The vast majority of searches on images are metadata-based. Although it is efficient to search for text-based metadata, such systems require humans to enter descriptions about each image in the repository. The consistency and completeness of metadata are always big problems.
For the past two decades, researchers have been working on various algorithms to retrieve desired images from a large collection by analyzing contents of images. This research area is generally called content-based image retrieval (CBIR). The basic idea of CBIR is to extract feature items from an image and make comparison with the target item or search reference. CBIR tools rank the images in the repository and present a few of the closest ones. The most commonly used feature items for comparison are color, texture, and shape, all of which are in pixel spaces. Stepping further, other researchers have tried to advance the searches into semantic spaces.
Color is the lowest level of physical characteristics that can be extracted from an image. It is relatively robust to measure and analyze. Texture refers to visual patterns in images. All surfaces, such as trees or clouds, can be modeled with texture. It contains essential information about the structure of surfaces and their relationship to surrounding environment. Shape refers to the boundary and region of a geometric object.

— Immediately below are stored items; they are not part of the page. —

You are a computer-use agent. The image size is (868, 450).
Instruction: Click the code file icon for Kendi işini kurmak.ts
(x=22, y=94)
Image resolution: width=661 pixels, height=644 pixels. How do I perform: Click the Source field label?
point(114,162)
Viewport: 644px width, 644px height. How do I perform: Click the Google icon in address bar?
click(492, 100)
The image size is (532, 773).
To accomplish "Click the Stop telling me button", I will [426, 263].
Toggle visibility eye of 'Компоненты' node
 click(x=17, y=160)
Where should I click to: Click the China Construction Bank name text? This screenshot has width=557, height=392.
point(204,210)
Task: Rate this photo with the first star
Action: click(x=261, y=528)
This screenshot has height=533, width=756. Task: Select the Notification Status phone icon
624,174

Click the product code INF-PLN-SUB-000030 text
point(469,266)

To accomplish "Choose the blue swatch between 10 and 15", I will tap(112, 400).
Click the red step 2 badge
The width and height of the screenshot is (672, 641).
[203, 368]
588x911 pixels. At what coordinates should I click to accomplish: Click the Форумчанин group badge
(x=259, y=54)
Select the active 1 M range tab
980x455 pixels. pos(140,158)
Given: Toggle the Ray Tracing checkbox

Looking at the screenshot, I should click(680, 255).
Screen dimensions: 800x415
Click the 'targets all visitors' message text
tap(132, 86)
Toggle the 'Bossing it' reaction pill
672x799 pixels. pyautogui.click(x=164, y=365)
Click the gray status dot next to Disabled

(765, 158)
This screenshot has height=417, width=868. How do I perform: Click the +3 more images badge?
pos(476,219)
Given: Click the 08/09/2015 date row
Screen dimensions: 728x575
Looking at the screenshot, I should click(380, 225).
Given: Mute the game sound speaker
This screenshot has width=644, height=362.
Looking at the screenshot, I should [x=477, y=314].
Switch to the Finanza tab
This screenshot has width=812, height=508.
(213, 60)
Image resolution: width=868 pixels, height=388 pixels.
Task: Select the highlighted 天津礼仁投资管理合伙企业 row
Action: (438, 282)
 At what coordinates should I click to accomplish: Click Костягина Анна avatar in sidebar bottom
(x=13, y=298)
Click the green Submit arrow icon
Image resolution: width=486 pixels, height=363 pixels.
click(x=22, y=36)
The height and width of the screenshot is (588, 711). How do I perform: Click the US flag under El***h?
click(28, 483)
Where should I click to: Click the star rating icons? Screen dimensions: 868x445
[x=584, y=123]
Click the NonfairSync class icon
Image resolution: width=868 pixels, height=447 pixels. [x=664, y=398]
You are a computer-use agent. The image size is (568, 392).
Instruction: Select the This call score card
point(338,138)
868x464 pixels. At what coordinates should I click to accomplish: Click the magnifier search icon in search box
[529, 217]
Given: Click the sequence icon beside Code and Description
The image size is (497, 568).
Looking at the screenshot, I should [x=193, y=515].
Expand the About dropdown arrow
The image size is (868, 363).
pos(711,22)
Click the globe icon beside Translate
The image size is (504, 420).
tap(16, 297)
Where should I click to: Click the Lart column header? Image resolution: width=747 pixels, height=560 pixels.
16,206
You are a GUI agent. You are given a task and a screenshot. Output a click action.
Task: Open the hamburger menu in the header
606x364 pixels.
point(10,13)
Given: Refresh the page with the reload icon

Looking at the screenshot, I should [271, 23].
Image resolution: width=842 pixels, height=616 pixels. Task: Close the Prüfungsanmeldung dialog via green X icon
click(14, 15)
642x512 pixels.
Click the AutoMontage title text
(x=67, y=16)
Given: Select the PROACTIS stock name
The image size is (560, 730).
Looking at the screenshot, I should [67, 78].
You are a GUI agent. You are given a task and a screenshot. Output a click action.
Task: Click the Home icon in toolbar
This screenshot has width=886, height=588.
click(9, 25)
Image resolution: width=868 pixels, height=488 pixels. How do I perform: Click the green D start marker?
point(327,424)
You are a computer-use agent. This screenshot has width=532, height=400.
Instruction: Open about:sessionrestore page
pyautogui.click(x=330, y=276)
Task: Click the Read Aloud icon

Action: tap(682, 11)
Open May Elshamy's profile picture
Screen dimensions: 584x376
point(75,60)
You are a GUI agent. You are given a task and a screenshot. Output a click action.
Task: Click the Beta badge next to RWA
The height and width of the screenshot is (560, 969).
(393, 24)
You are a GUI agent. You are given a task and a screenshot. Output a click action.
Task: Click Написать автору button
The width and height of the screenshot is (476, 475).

If digitization for CBIR is a major aim, post-scan processing is important in order to facilitate the feature extractions of color, texture, and shape. It is thus appropriate and desired to make the following adjustments which are recommended by NARA “Technical Guidelines for Digitizing Archival Materials for Electronic Access.”
1. Color and gamma correction
2. Tonal scale adaptation
3. Texture filtering to compensate for variations in originals
4. Sharpening to match appearance of the original
In addition to the technical considerations for scanning and image processing, carefully selecting materials for digitization is critical because the execution of CBIR is very time consuming as of today’s technologies.